Sitz ich im Park, gibt es nur einen Ort, wo ich hingehen kann,
nach Hause.“(Emil)
Alltägliches Geschnatter
Tag für Tag, Monat für Monat, Jahr für Jahr sitzen Emil und George auf ihrer Parkbank und beobachten Enten. Das ist nicht viel und doch alles, was beiden geblieben ist. Sie schauen auf den See, der einer Kloake gleicht und philosophieren über das einfache, gradlinige Leben einer Ente. Ihre Gespräche werden zu einer skurrilen Mischung aus ornithologischer Fachsimpelei, banalen Zeitungs-Anekdoten sowie den eigenen Sehnsüchten und schmerzvollen Erinnerungen. 14 kurze Episoden lang kann man ihnen über die Enten und das alltägliche Leben zuhören. Dabei lässt der amerikanische Autor David Mamet Wutausbrüche, kleine Lebensweisheiten, zärtliche Gesten und das Schweigen immer wieder kehren, und macht so die einsame Monotonie im Alltag der beiden Männer sichtbar.

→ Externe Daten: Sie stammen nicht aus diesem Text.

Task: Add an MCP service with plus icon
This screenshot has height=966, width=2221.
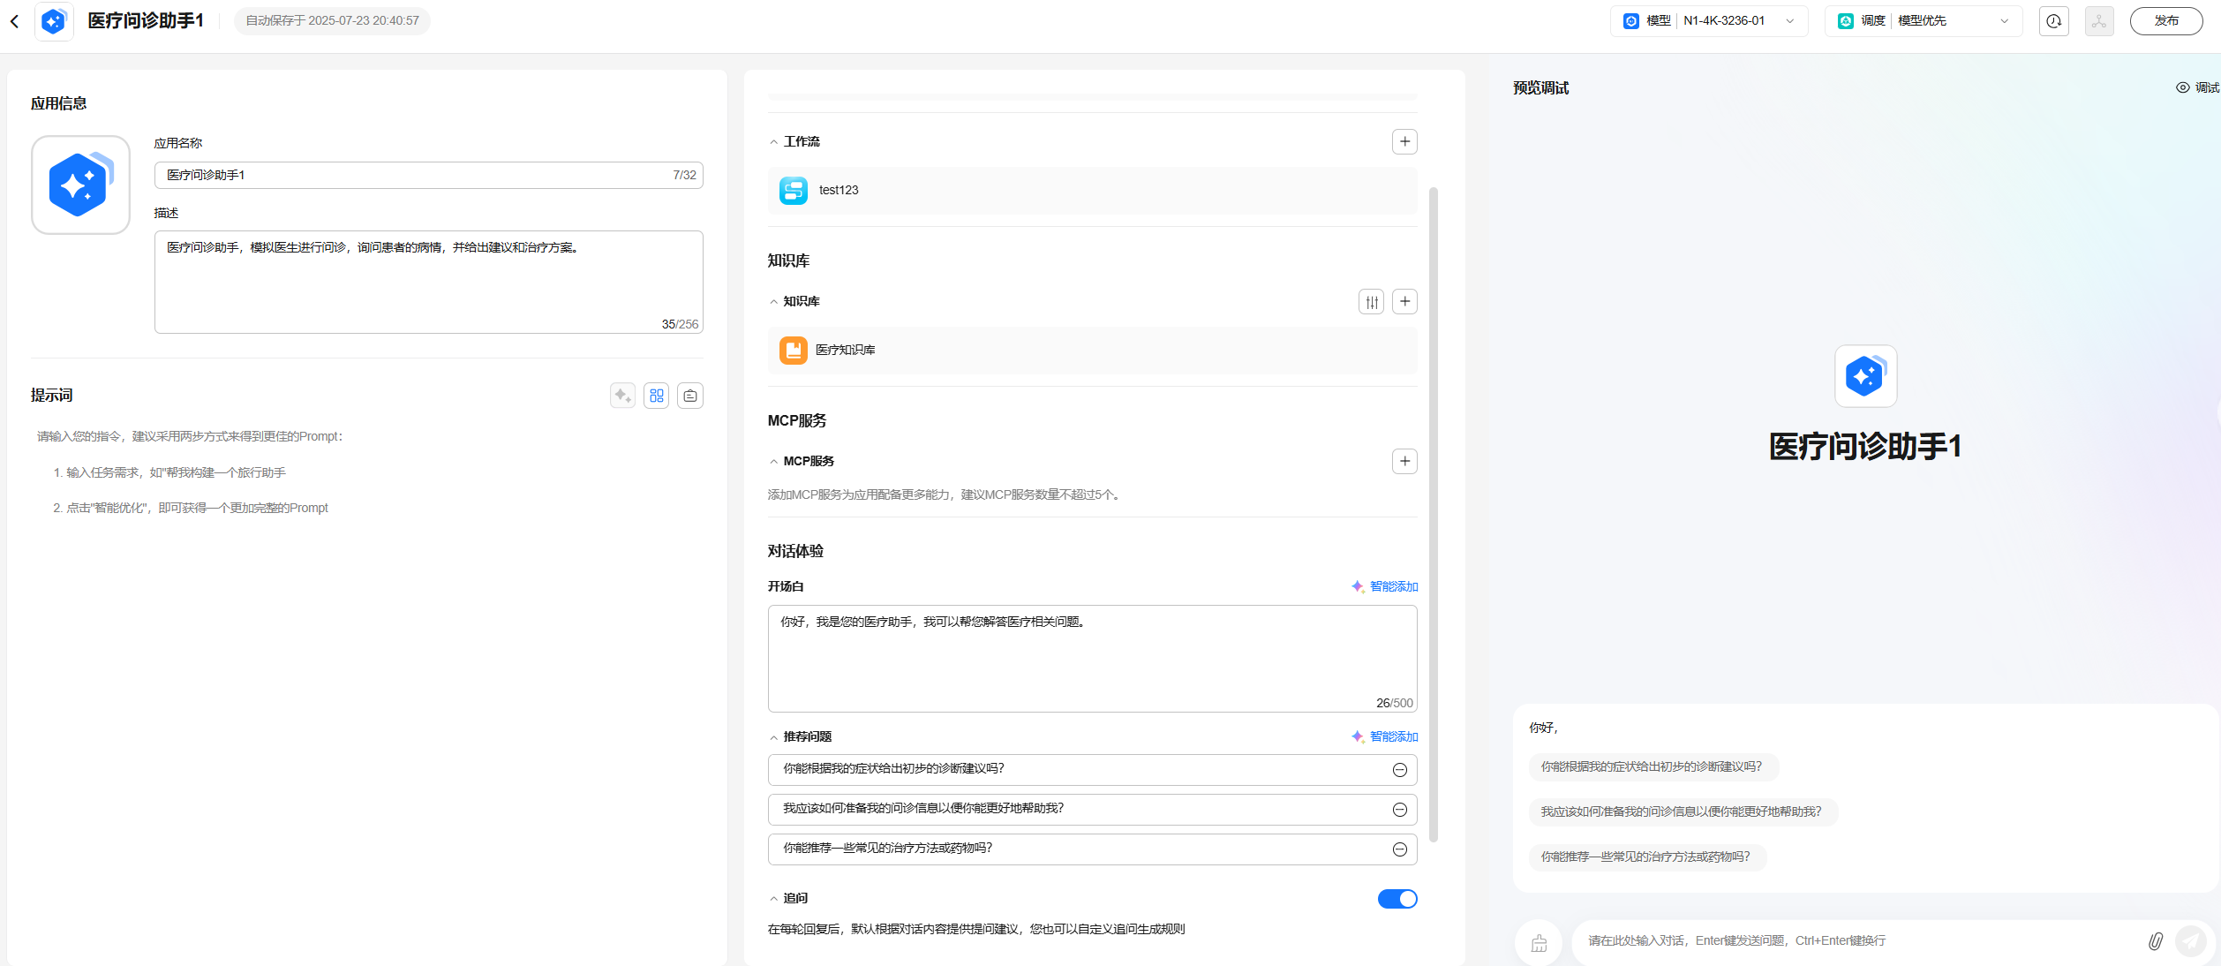Action: pos(1404,461)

„Es hat alles seinen Zweck“, betont Emil zu Beginn, doch scheinen beide ihre Zweckmäßigkeit in diesem Leben nicht mehr zu sehen. Einsam sind sie und dieses Gefühl treibt sie jeden Tag hinaus in diesen Park, zu dieser Bank, den Enten und dem anderen. Und da es wirklich nicht viel zu erzählen gibt, redet man eben über die Enten, schaut ihnen sehnsuchtsvoll hinterher und träumt mit ihnen von der Freiheit, das zu tun, was man will und dahin zu fliegen, wo es schön ist. Doch anstatt ihre Zweisamkeit zu genießen, streiten sich Emil und George die meiste Zeit. Man redet aneinander vorbei und wird wütend, weil der andere einem nicht zuhört. So philosophiert Emil über die Schönheit der Schwäne während sich George über das Sterben der Pandas im städtischen Zoo beklagt. Und wenn sie doch einander zuhören, dann nur um den anderen fertig zu machen: eine Ente edler als ein Falke, unmöglich, die Ente als Vorbild für andere Lebensformen, Unsinn. In diesen Momenten wird es laut auf der Bank, die Worte zischen und schnalzen umher, werden von Emil oder George empört hervorgepresst, immer mühsam darauf bedacht, ja nicht ausfällig zu werden. Das ist lustig und traurig zugleich. „Zwei alte, nutzlose Männer“, wie Emil einmal betont, die einander brauchen. Eine tragikomische Freundschaft, die ohne verbale Rührseligkeiten auskommt. Es sind die kleinen Gesten, die in diesem Stück so viel erzählen. Wenn beide nach einem Witz von Georg ganz nah beieinander sitzen und innig lachen, wenn Emil Georg zu Weihnachten ein Lebkuchenherz schenkt, dann kann man fühlen, wie wichtig beiden diese Freundschaft ist.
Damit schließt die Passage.